Given problem:
Continue the description of the drain valve and its spacer below, starting after its final sentence.

Supplied text:
=-=-=

The communication passage 22 is formed by a spacer 24 interposed between the drain valve 2 and the cover body 16. The spacer 24 is a cylindrical member extending in the left-right direction of FIG. 1, with one end in the longitudinal direction opening to the float chamber 4 and the other end opening to the outflow passage 20. A first flange 26 is formed at one end in the longitudinal direction of the spacer 24 (the float chamber 4 side), and a second flange 28 is formed in the longitudinal middle part. A plurality of bolt insertion holes 28a are formed in the second flange 28. The spacer 24 is connected to the cover body 16 by bolts 30 inserted into the bolt insertion holes 28a.

The drain valve 2 is disposed upstream (toward the float chamber 4) of the spacer 24 in the float chamber 4. The drain valve 2 discharges the drain D that flows into and accumulates in the float chamber 4. The drain valve 2 is bolted to the first flange 26 of the spacer 24.

As shown in FIG. 3, the drain valve 2 has the valve body 10 and a valve seat member 34. The valve seat member 34 forms the valve seat 32 on which the valve body 10 sits. The valve seat member 34 has a valve hole 36 formed therein, and the upper end (upstream end) of the valve hole 36 communicates with the valve seat 32. In other words, when the valve body 10 sits on the valve seat 32, the valve hole 36 is closed and drain D does not flow (closed state). When the valve body 10 moves away from the valve seat 32, the valve hole 36 is opened and drain D flows (open state).

The lower end (downstream end) of the valve hole 36 is connected to the outflow passage 20 via the communication passage 22 in FIG. 1. The drain valve 2 is equipped with a valve case 38. The valve case 38 supports the valve body 10 so that it can move freely in the vertical direction, and supports the valve seat member 34 so that it cannot move relative to the valve body 10.

The upstream passage 40 is formed in the upper part of the interior of the valve case 38, and the downstream passage 42 is formed in the lower part of the interior. The upstream passage 40 is connected to the float chamber 4, and the downstream passage 42 is connected to the communication passage 22. Inside the valve case 38 in FIG. 2, a valve seat member mounting hole 44 is formed that connects the upstream passage 40 and the downstream passage 42. In detail, the valve seat member 34 is attached to the valve seat member mounting hole 44, and the upstream passage 40 and the downstream passage 42 are connected by the valve hole 36 of the valve seat member 34.

A valve body insertion hole 46 is formed in the upper part of the valve case 38. The valve body insertion hole 46 vertically connects the float chamber 4 and the upstream passage 40. In this embodiment, the valve body insertion hole 46 is formed by a bushing 45 attached to the valve case 38. The valve body 10 passes through the hollow hole (valve body insertion hole) 46 of this cylindrical bushing 45.

The valve case 38 in FIG. 1 has a screw insertion hole (not shown) and is connected to the first flange 26 of the spacer 24 with a bolt 25. A gasket 48 is interposed between the spacer 24 and the valve case 38. In this way, the valve case 38 having the valve seat 32 is attached to the cover body 6 via the spacer 24.

=-=-=

Recorded data:
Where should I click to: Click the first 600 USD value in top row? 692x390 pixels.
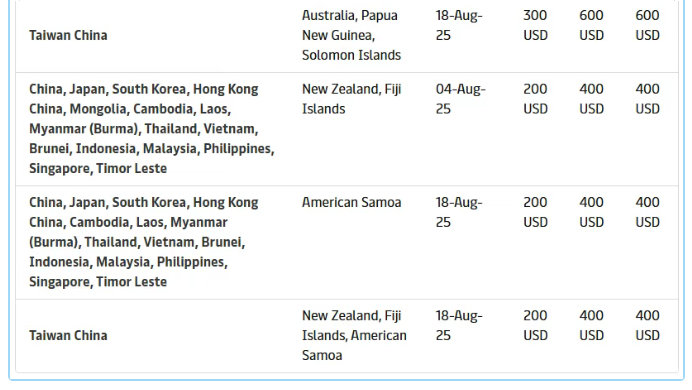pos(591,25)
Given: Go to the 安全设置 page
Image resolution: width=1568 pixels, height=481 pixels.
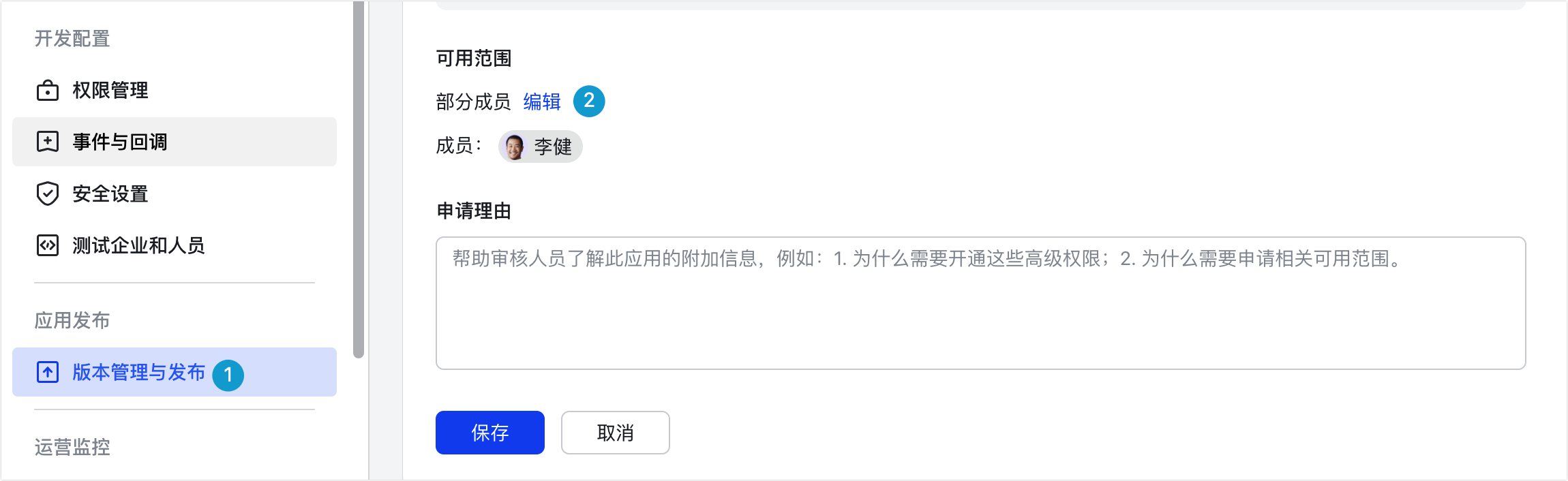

=-=-=

Result:
Next, the valve body 10 will be described. As shown in FIG. 3, the drain valve 2 further includes a valve holder 50 and a valve shaft portion 52. The valve holder 50 holds the valve body 10 and is movable up and down within the valve body insertion hole 46. The valve shaft portion 52 connects the valve holder 50 to the lever 8, and the swinging of the lever 8 moves the valve holder 50 up and down to open and close the valve body 10. In other words, the valve body 10 is connected to the lever 8 via the valve shaft portion 52 and the valve holder 50.

The valve shaft portion 52 has an upper end connected to the lever 8 by a first connecting pin 54, and a lower end connected to the valve body 10. The valve shaft portion 52 has a connecting member 55 connected to the lever 8 and a valve shaft member 56 connected to the valve body 10, and the connecting member 55 and the valve shaft member 56 are connected. In detail, the connecting member 55 has an upper end connected to the lever 8, and the valve holder 50 is fixed to the lower part. A male thread 55a shown in FIG. 3 is formed on the peripheral surface of the lower part of the connecting member 55. In addition, a shaft insertion hole 55b extending in the vertical direction is formed on the lower surface of the connecting member 55.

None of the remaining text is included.